A shared unique value is a definitional identity source: when two staged nodes share all of a constraint’s fields, they are forced to merge and fuzzy scoring is bypassed entirely. That is what collapses Anna Rivera / Ana Rivera (both MRN-001) — the similarity threshold never enters into it. The merge still reports their property disagreements (name, fhirId).

The example configures entity resolution only for Patient; other kinds merge by ID and keep their branch-specific clinical context.

const mergeOptions = {
resolve: {
Patient: {
// Block by shared birth date. The unique MRN constraint forces exact
// matches in its own bucket, so blocking does not need the MRN — and using
// it would split the different-MRN fuzzy pair apart.
block: (node) => node.birthDate,
similarity: { kind: "fulltext", fields: ["name"] },
threshold: 0.78,
},
},
onPropertyConflict: "flag",
branchOrder: [EHR_BRANCH, CLAIMS_BRANCH],
provenance: true,
};

The fulltext strategy is an in-memory trigram scorer.

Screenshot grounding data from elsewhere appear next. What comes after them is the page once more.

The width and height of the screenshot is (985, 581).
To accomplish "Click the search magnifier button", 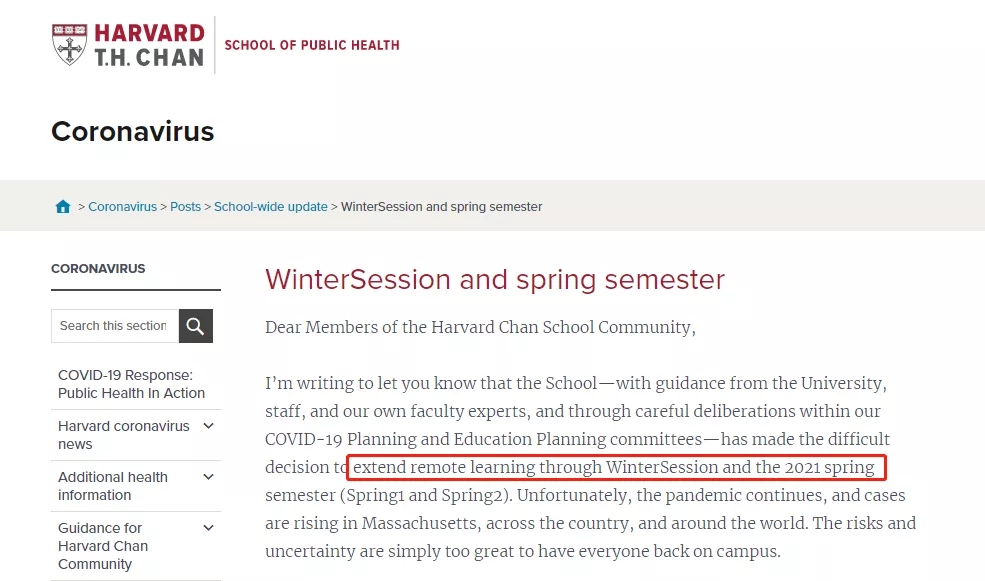I will click(x=196, y=326).
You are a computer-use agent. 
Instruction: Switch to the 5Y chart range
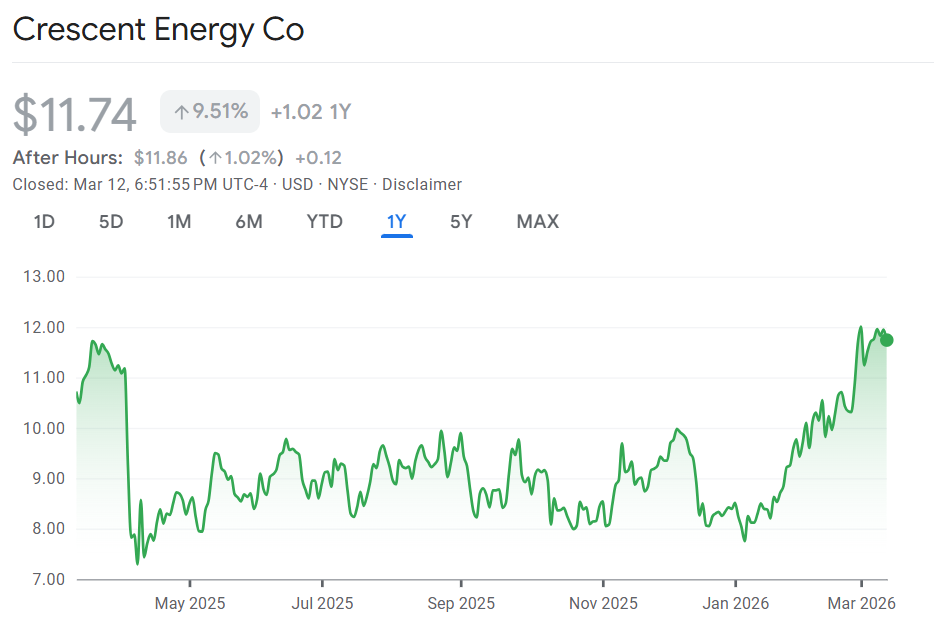point(461,222)
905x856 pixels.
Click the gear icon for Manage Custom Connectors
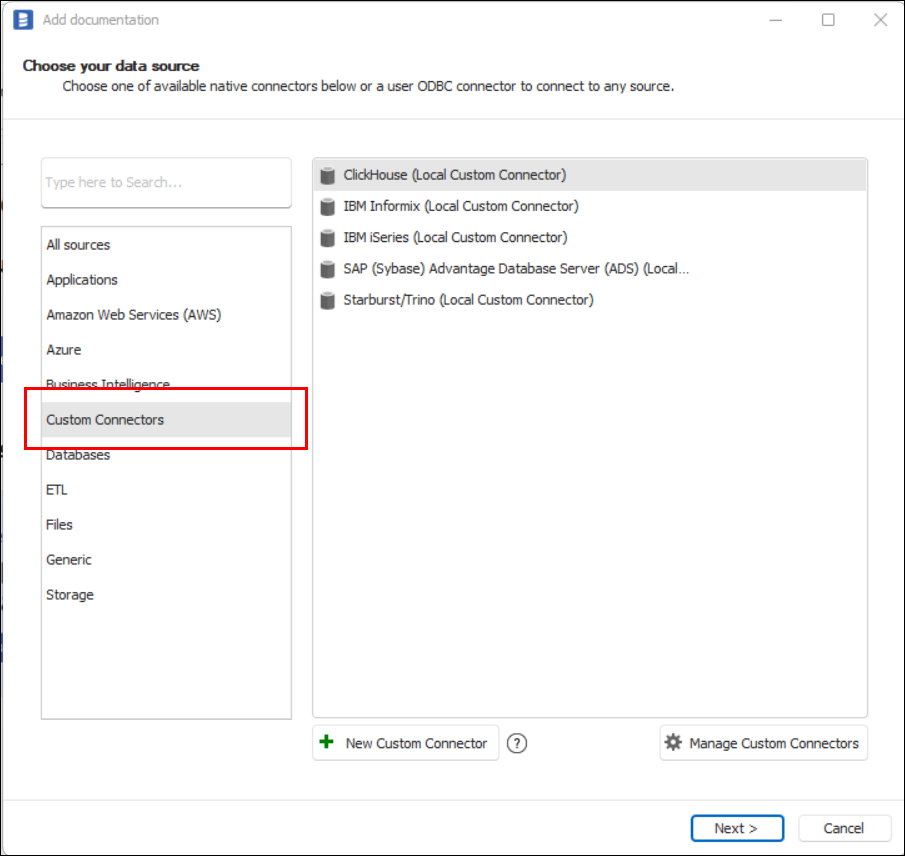click(674, 743)
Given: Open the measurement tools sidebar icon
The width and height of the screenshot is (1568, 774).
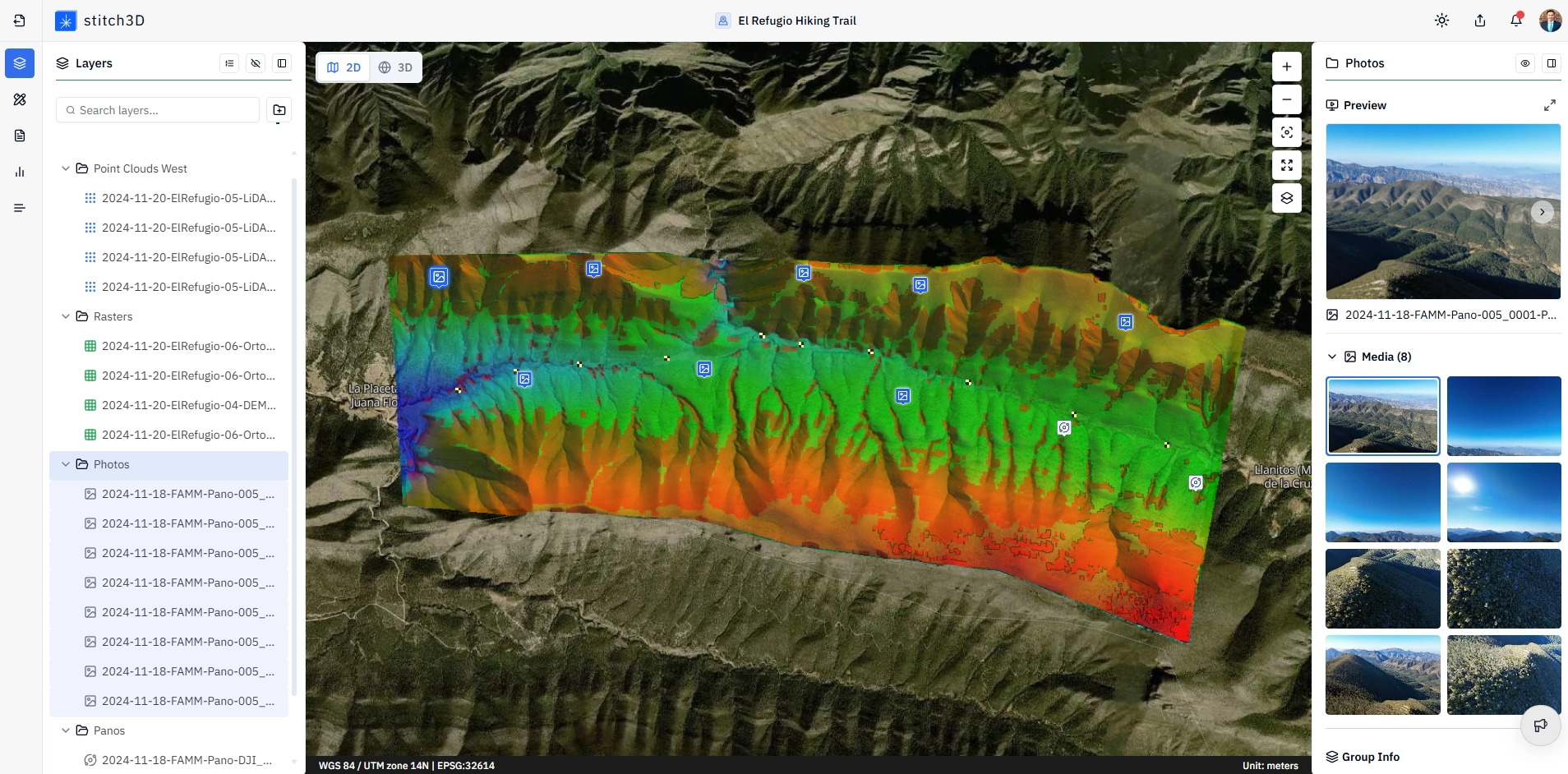Looking at the screenshot, I should point(20,99).
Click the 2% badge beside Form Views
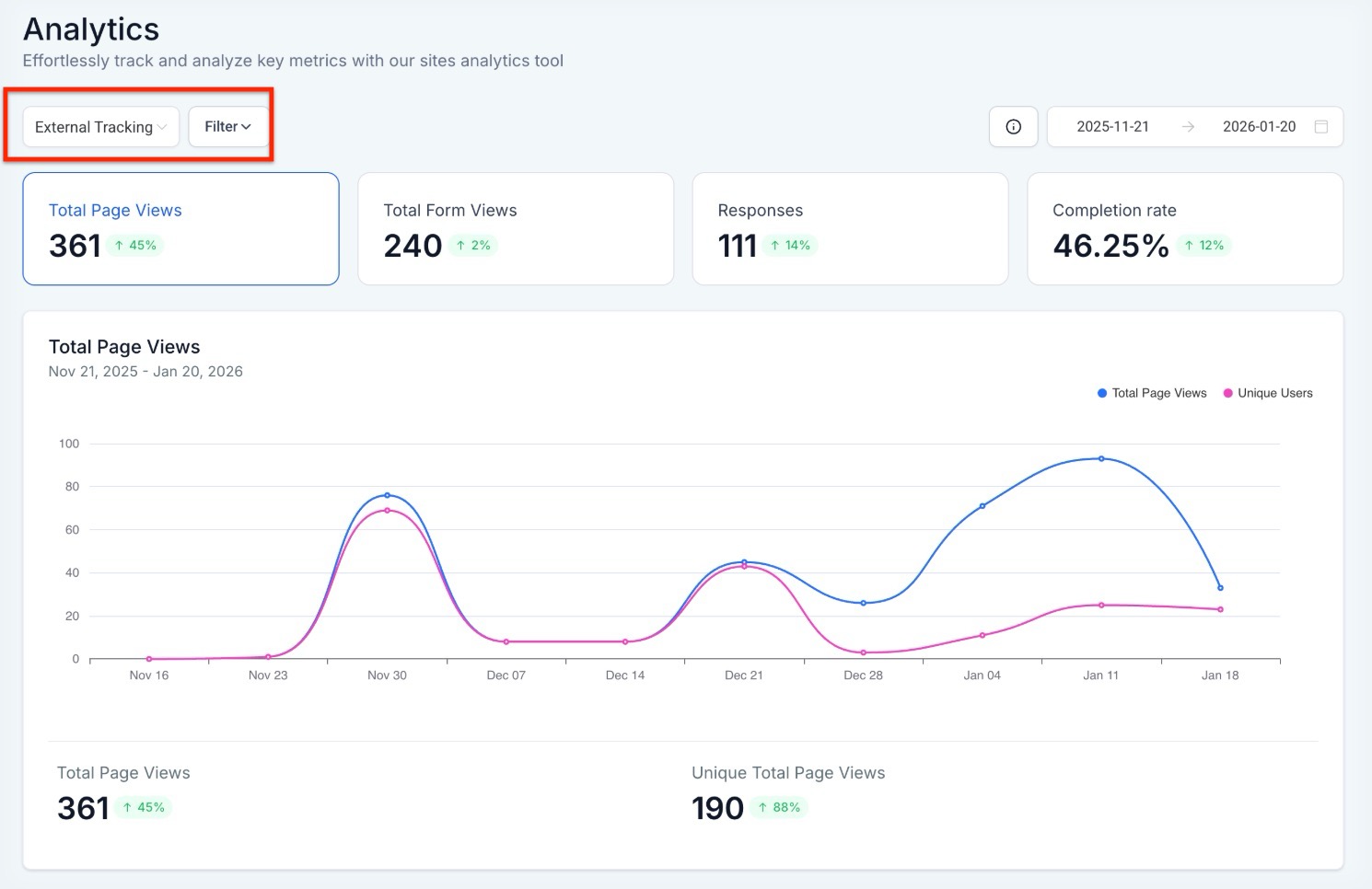Viewport: 1372px width, 889px height. 473,246
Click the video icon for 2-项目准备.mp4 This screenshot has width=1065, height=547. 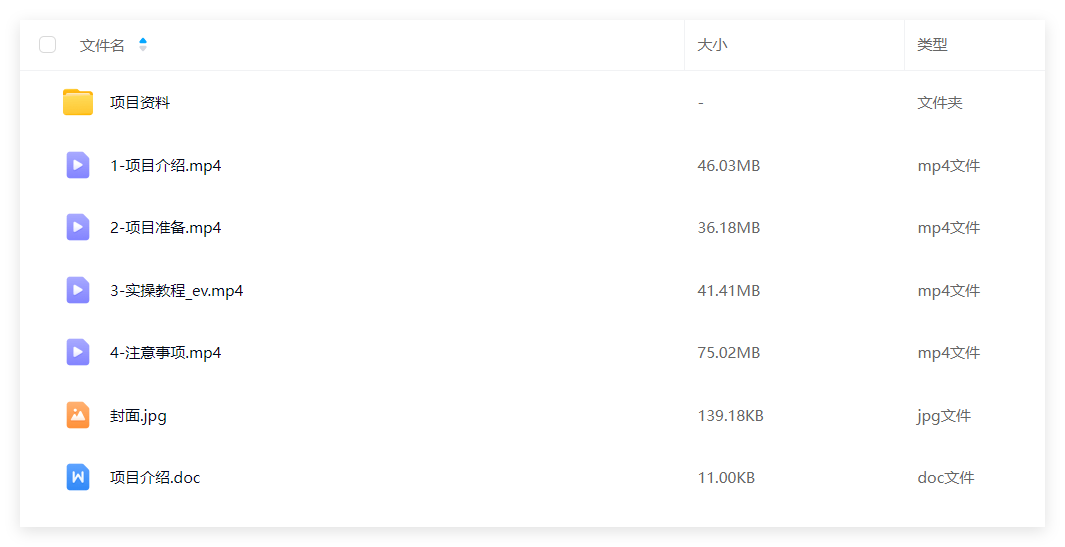pos(77,228)
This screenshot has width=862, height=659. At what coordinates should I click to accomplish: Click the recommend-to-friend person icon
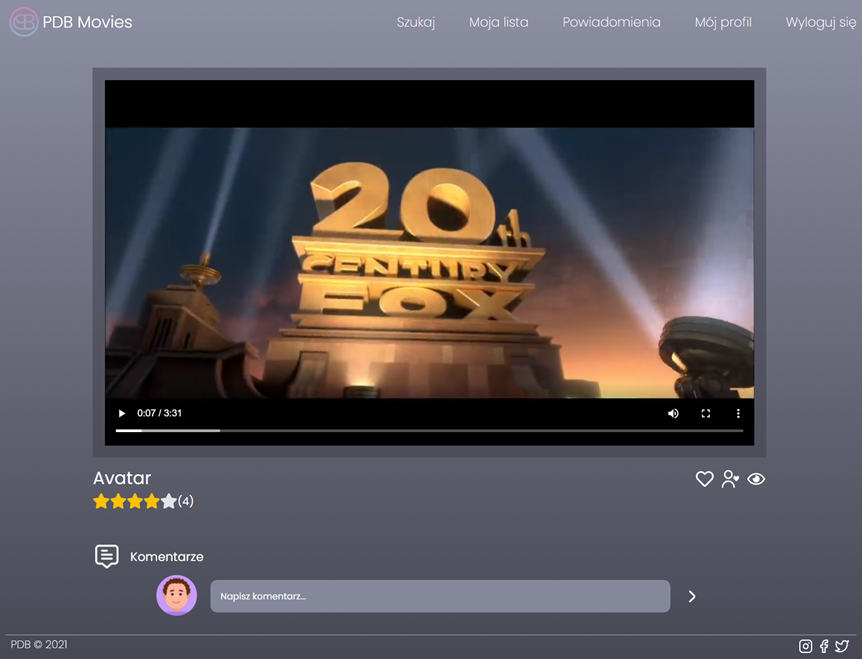pyautogui.click(x=730, y=479)
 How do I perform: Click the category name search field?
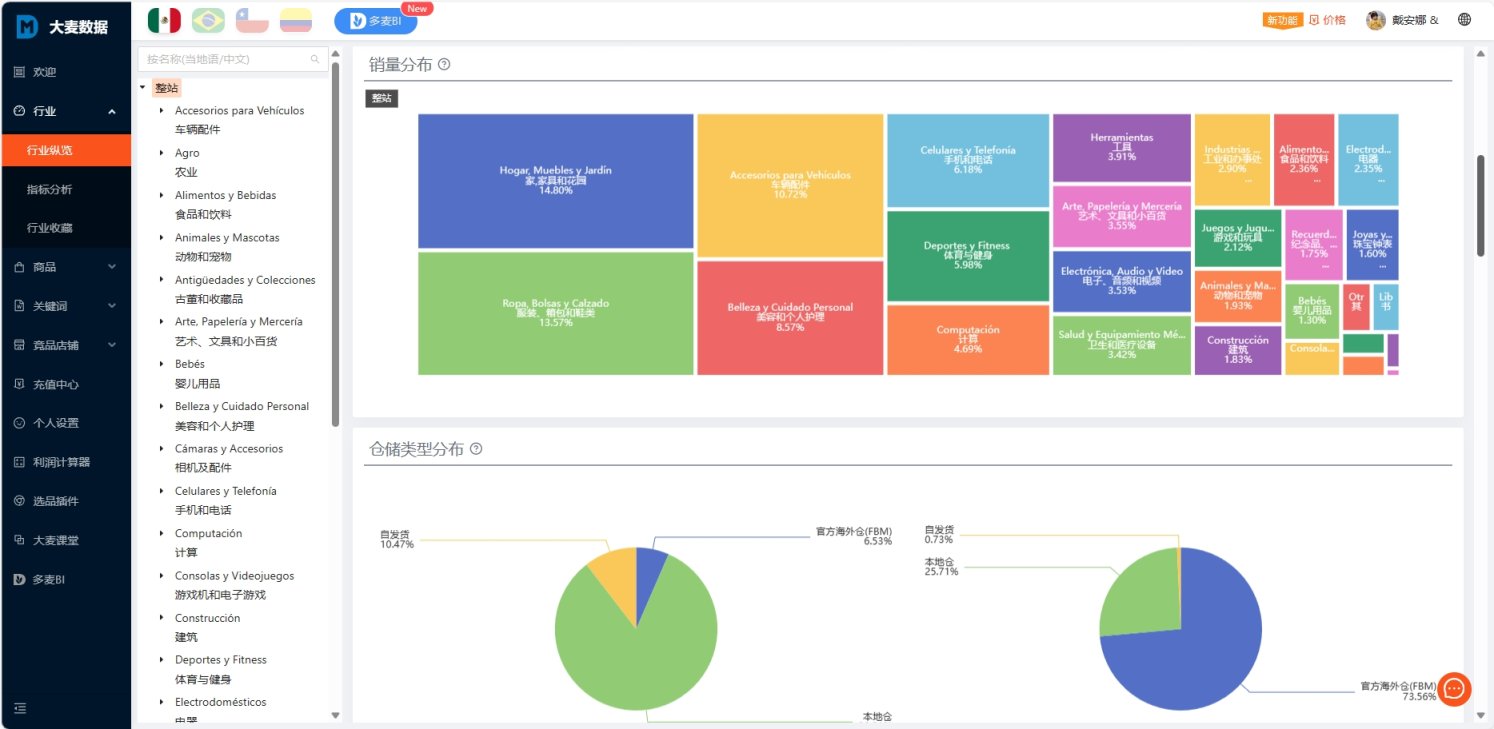click(x=226, y=59)
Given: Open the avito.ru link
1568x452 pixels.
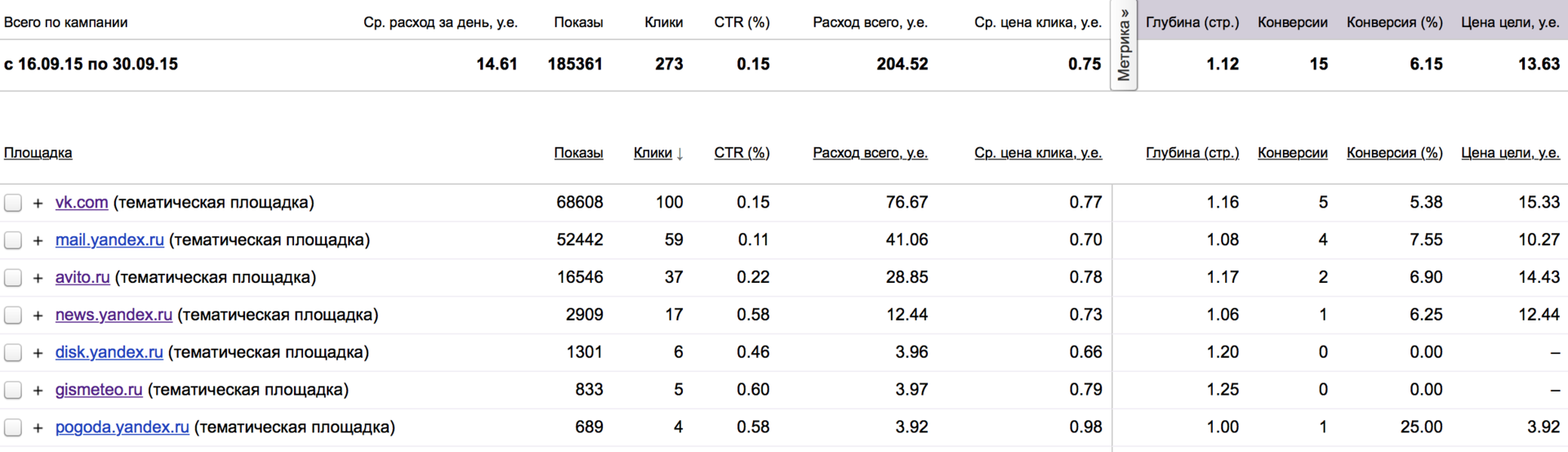Looking at the screenshot, I should (82, 278).
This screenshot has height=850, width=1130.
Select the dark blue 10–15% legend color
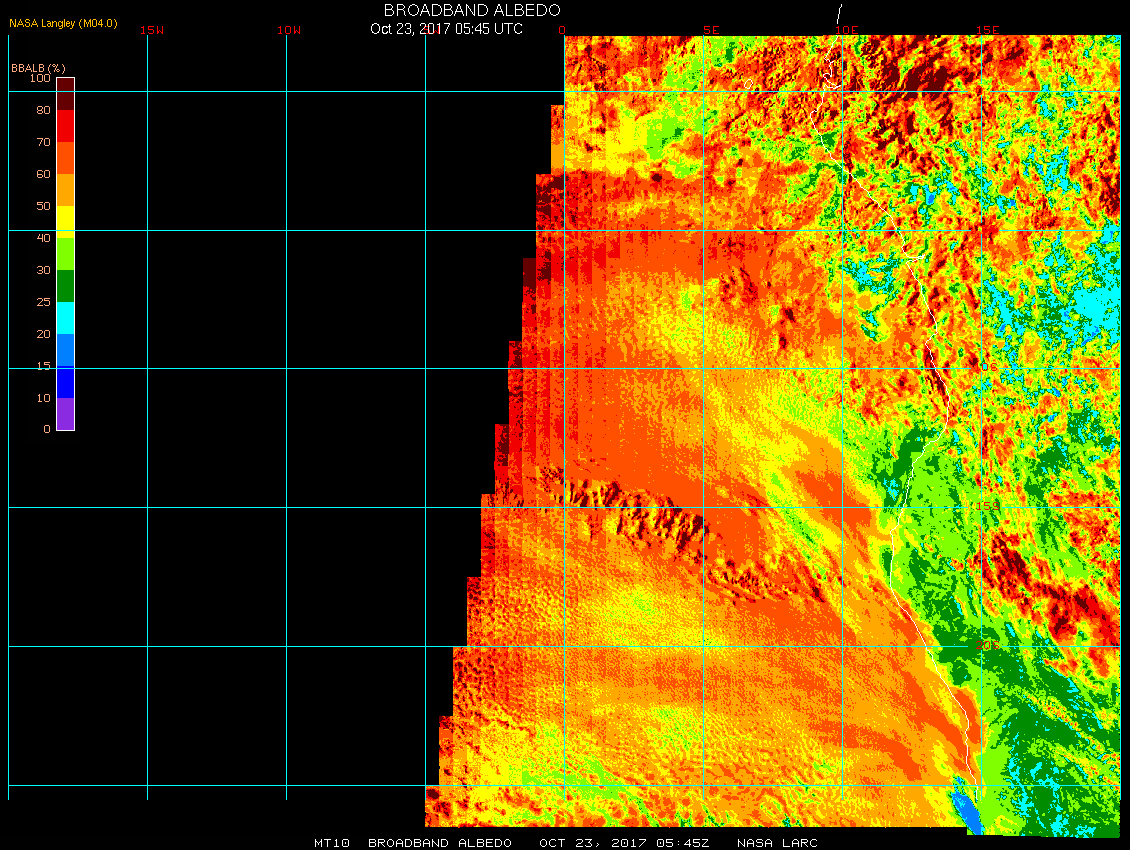(65, 382)
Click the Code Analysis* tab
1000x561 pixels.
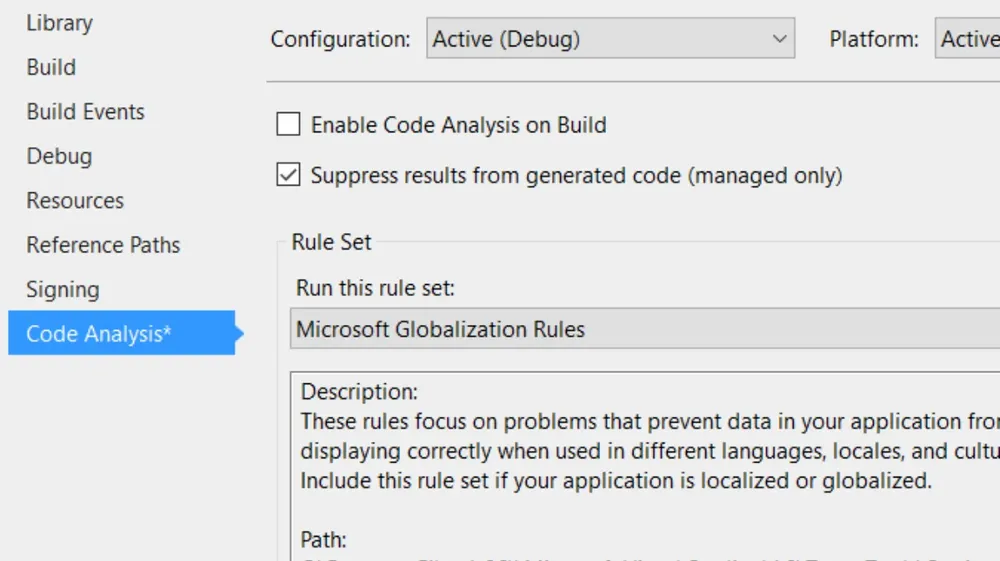(99, 333)
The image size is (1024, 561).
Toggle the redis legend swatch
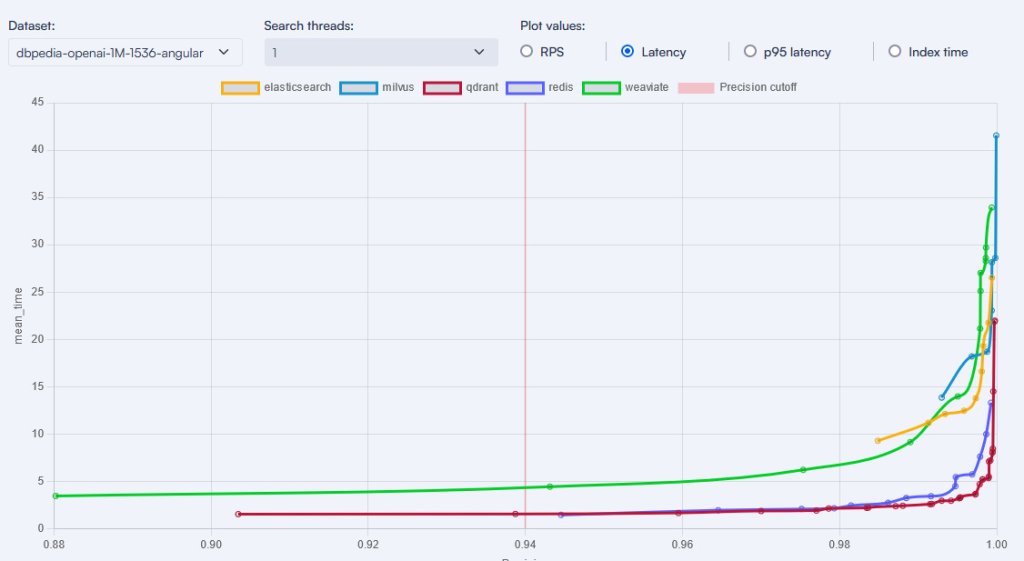pyautogui.click(x=525, y=88)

It does not require embeddings, database fulltext indexes, or a specific backend, which makes it a good default for bounded candidate dedup during merge. It is the decisive signal for Mohammed Ali / Mohamed Ali: those records carry different MRNs, so no unique match forces them — only the name score clearing threshold collapses them.

FHIR imports often arrive from multiple systems: EHR exports, claims feeds, lab feeds, patient-reported questionnaires, and agent-produced extraction passes. Each source can be useful, but naive append-only ingestion leaves duplicates and broken care context.

Graph merge gives you a deterministic reconciliation step:

  1. Run each extractor in an isolated branch.
  2. Keep all writes type-checked by the same TypeGraph schema.
  3. Resolve entities by exact identity, blocking keys, and similarity.
  4. Preserve branch-specific context by repointing edges.
  5. Return a merge report that callers can inspect, persist, or route for human review.

See Graph Merge for the API reference and option semantics.